その発表があったのは、5年前の2014年5月8日だった。有識者でつくる日本創成会議が試算した40年の人口推計によると、地方で暮らす若い女性が大幅に減り、全国の自治体の半数が「将来消滅する可能性がある」という内容だ

 ▼もちろん静岡県も例外ではない。11市町が“消滅都市”に名を連ね、うち8市町が伊豆地区だった。内訳は熱海、伊東、下田、伊豆の4市と、東伊豆、南伊豆、松崎、西伊豆の4町。4町は「消滅の可能性が高い」とも分析された。これを受け、翌年の統一地方選は人口減対策が公約に挙がった

 ▼人口減の主な原因は、少子化と首都圏への一極集中だ。
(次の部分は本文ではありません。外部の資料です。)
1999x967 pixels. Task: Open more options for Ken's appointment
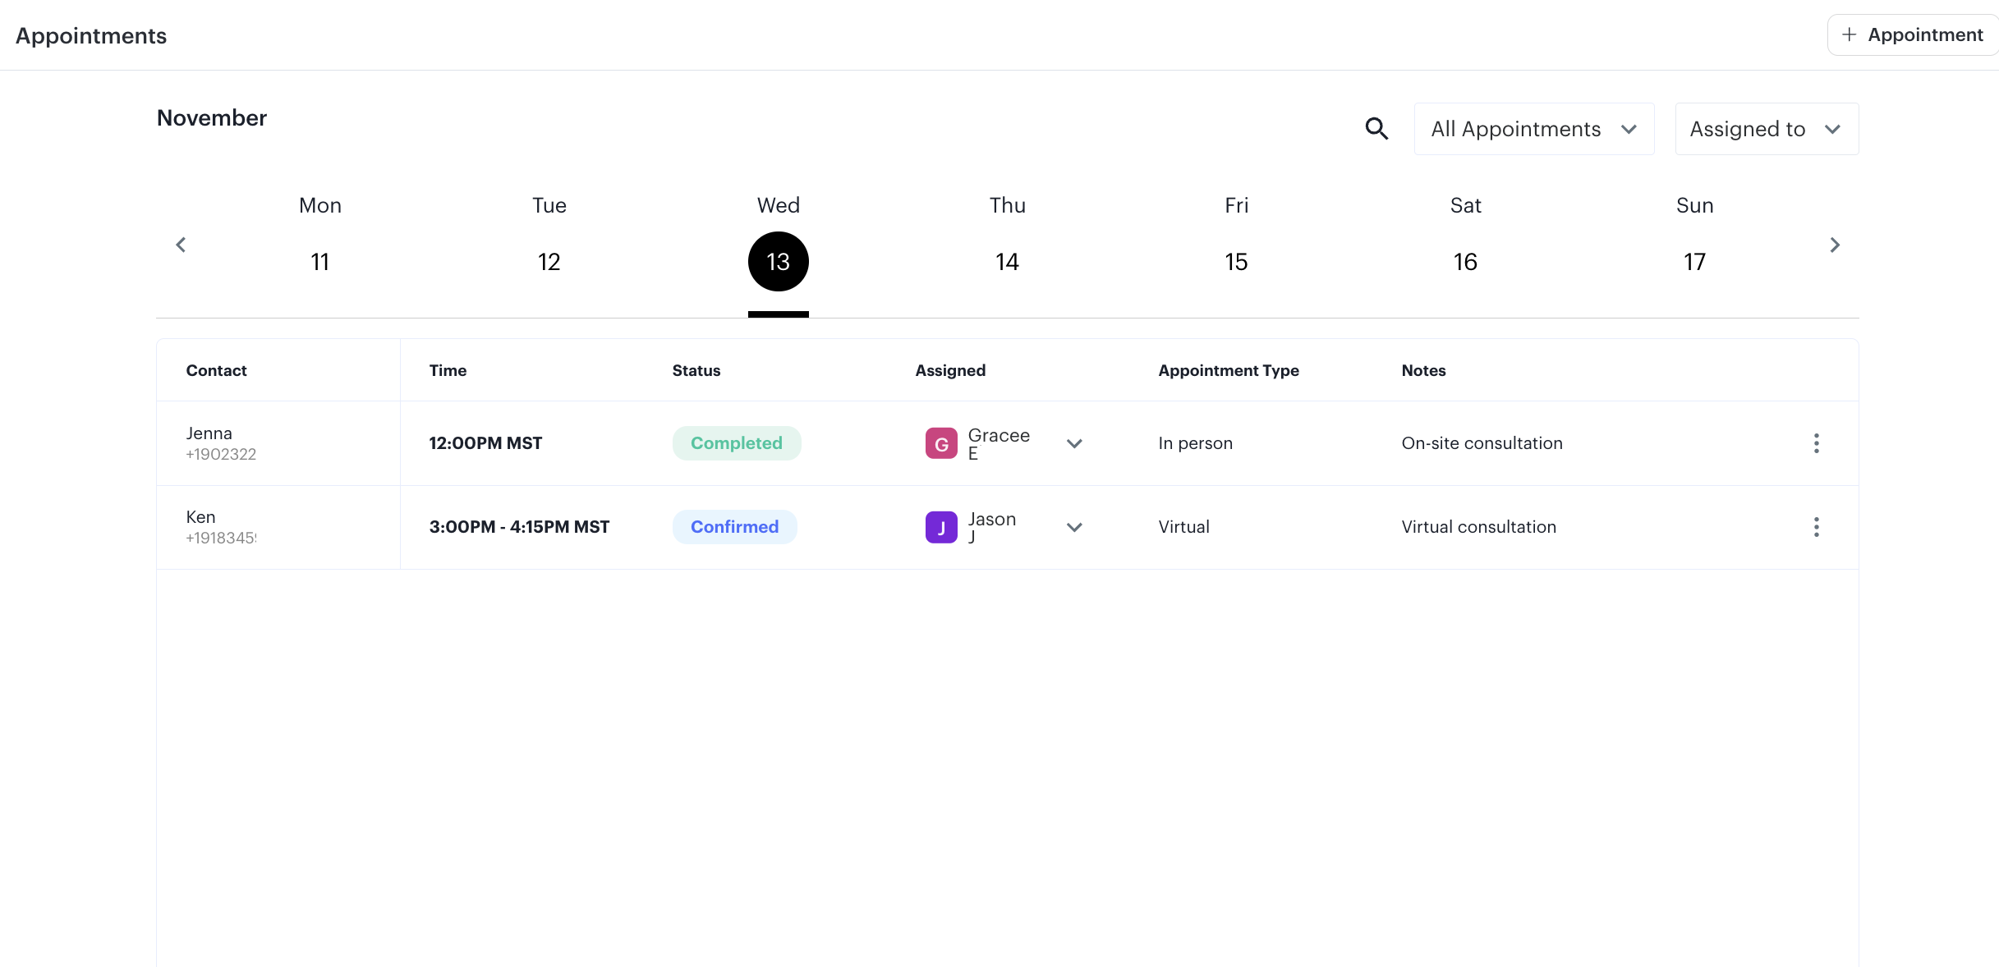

有識者は、歯止めをかけるにはこの傾向を改善する必要があると言うが、方法論となると決め手を欠いている

 ▼また統一選が巡ってきた。伊豆地区の前半戦である県議選があす告示される。今回も各立候補予定者は独自の人口減対策を掲げ、有権者に訴えるだろう。だが熱海市、伊豆市、下田市・賀茂郡の3選挙区は無投票の見通し。論戦の機会もなく残念だ

 ▼宿泊客数がV字回復し3年連続300万人台に乗せた熱海市でも、人口は3年間で千人も減少した。対策は国・県・市町の総力戦。県議の役割はますます重要になる。